The Doctors, simply not content with the pomposity and patronage that those two letters afford, end up halting the mail service with a bunch of “Return To Sender” letters, because they were addressed as “Mr Smith” and not “'Dr' Smith MD BA Ph OA STFU”

As the postal service is rendered more useless, it places an extraordinary burden upon alternative forms of communication. Email servers crash, phone batteries explode, and the Internet stops supplying pr0n.

Teenager’s heads explode as their SMS’s begin to be spelt without abbreviations and with full English and grammar.

The white collar workers become manic depressants because no joke emails come through anymore, and they have no excuse to goof off.

Bloggers resort to writing down their journal posts onto scrap paper and sticking them to telegraph poles, bus shelters and on the backs of passers-by. Litter abounds.

This increase in demand for paper causes the logging industry to flourish to the point where they harvest every last tree on the planet, causing irreparable erosion, sends species of animals extinct, and robs uni students of shade to sit under to write songs.

The music industry loses all credibility. Not due to the DR Code… just because its been heading that way for the past fifteen years…

At the middle of this is the sole public servant, and the irritable IT Guy who “Saw It Coming A Long Time Ago, But You Guys Wouldn’t Listen To Me, Dammit” to try and save person-kind.

They fail after the media vilifies them for trying to save the world when it isn’t in their job description.

Oh, and the human race dies. Because there’s no oxygen with no trees around.

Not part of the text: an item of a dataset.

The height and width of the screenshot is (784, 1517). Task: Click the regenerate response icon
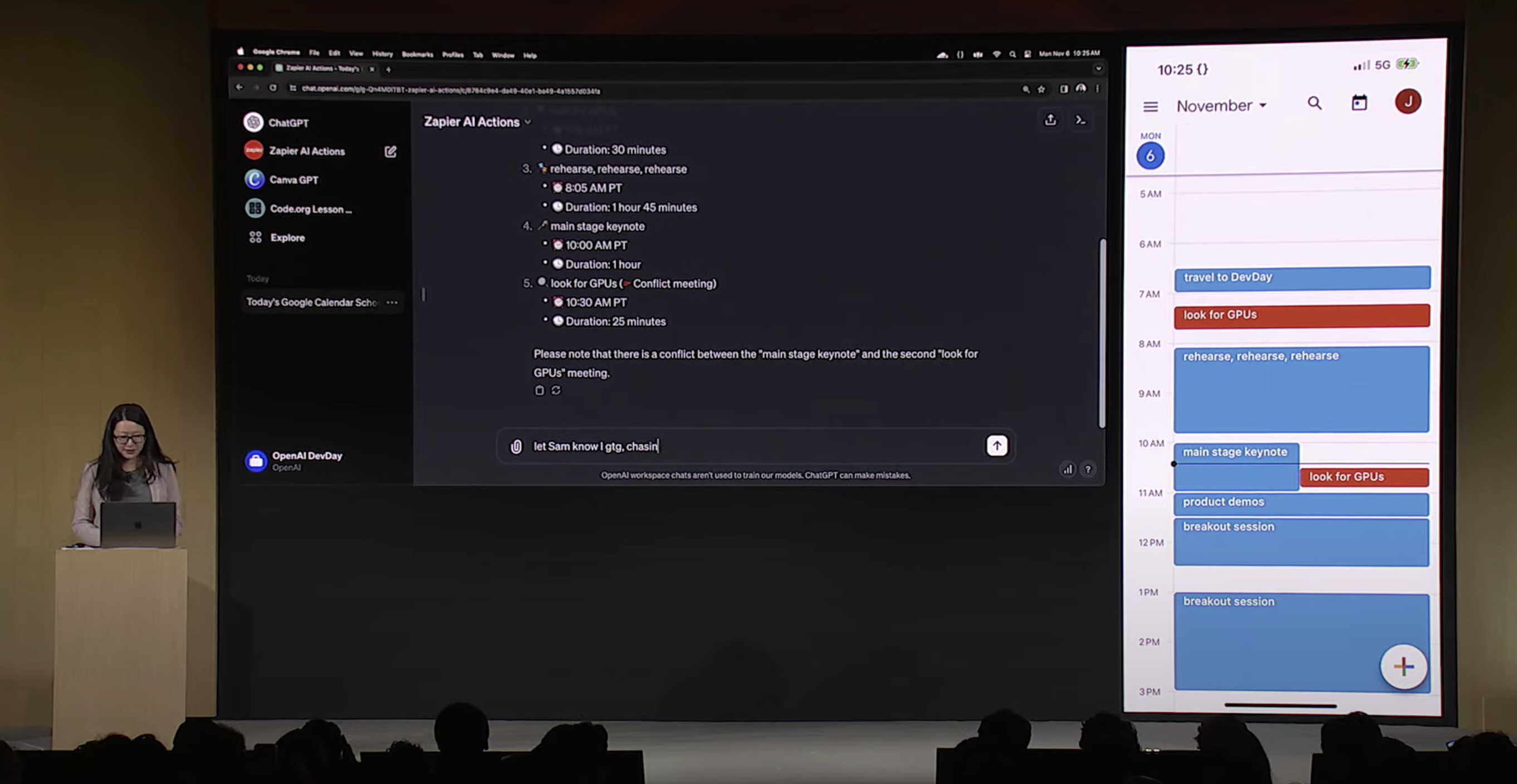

Oh and the media dies. Because I hate them.

6 files below

Blogger jennifersando said...

Hehe. Very clever post -- and I think after reading this, I don't need to read The Da Vinci Code after all...

1:59 PM

 
Blogger ChickyBabe said...

But writers prevail to keep the wit and laughter coming to a post apocalyptic society of oxygen-deprived mutants.

Bravo Andy! :)

3:57 PM

 
Blogger littlefaeriegirl said...

mehehehe

7:59 PM

 
Blogger Steph said...

I like your version better.

8:38 PM

 
Blogger meghansdiscontent said...

The world at large is wondering why you're not an author.

4:59 AM

 
Blogger Ms Smack said...

I think the Murdoch family (News Ltd) were in town for the opening of the new building in Waymouth Street.

I wonder if they stayed overnight too!